Tug is intended to be a drop-in replacement for the Pull Server feature included in WMF5. It is written in ASP.NET Core 1.0, is open source, and should be able to run on any machine or OS that can run ASP.NET Core. The machine must also be able to run PowerShell.
Tug is essentially a thin layer. It accepts, via a web server, requests from DSC nodes. When a request is received, Tug attempts to run specific PowerShell commands (which can be cmdlets or functions). It is these commands which provide the actual pull server functionality. This means you can write custom pull server functionality simply by writing the appropriate PowerShell commands. The Tug project is intended to include various sample commands for different scenarios, and you can obviously customize those or write entirely new ones from scratch.
Tug only supports v2 of the Pull Server protocol, which means it only supports nodes running WMF5 or later (inclusive of the open-source LCM client for Linux). Tug will not respond correctly to v1.0 (WMF4) requests. WMF5 nodes must implement ConfigurationNames, not ConfigurationId, or they will not work with Tug (using ConfigurationId forces WMF5 clients into protocol v1 behavior).
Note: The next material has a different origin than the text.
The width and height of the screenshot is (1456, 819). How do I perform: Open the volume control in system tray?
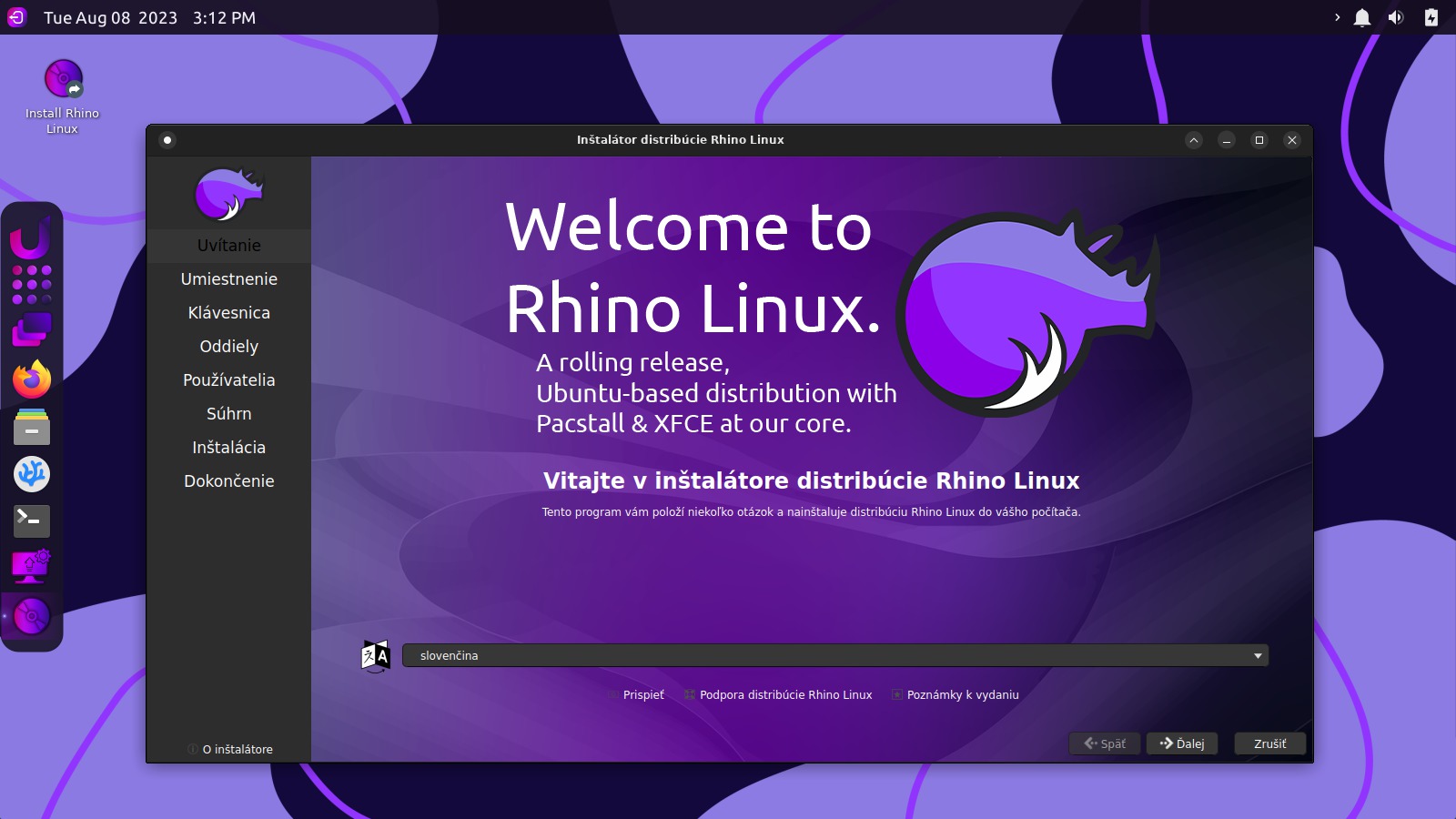point(1396,18)
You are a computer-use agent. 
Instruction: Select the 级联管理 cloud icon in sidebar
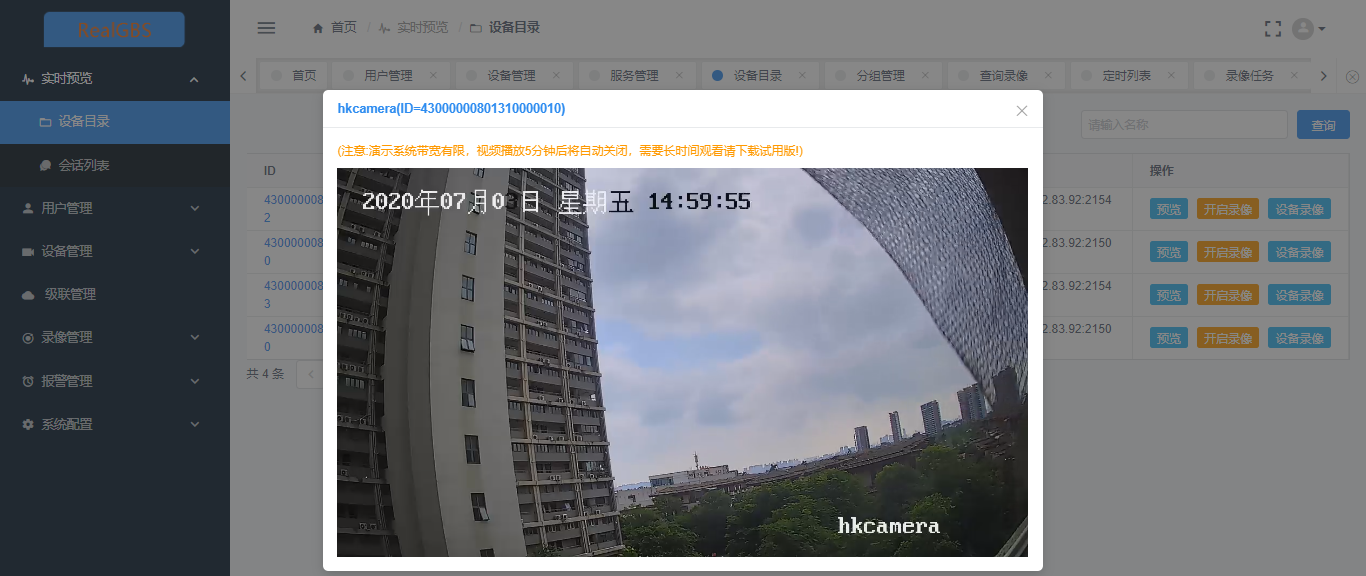30,294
Tug itself does not provide authentication per se (aside from node registration); neither does the original Microsoft pull server. However, you can apply whatever authentication your web server permits. For example, IIS can be configured to demand client certificate authentication. Nodes do send client certificate information (a self-signed certificate with a 1-year life) on registration, so you could potentially capture that information, and then configure your web server to allow future access attempts from that client.
Standards and References
Tug is written to correspond to the officially documented MS-DSCPM protocol, with details of that being verified from the open-source Linux LCM code and numerous WireShark traces of unencrypted node-server communications. Those traces are included in this project for reference.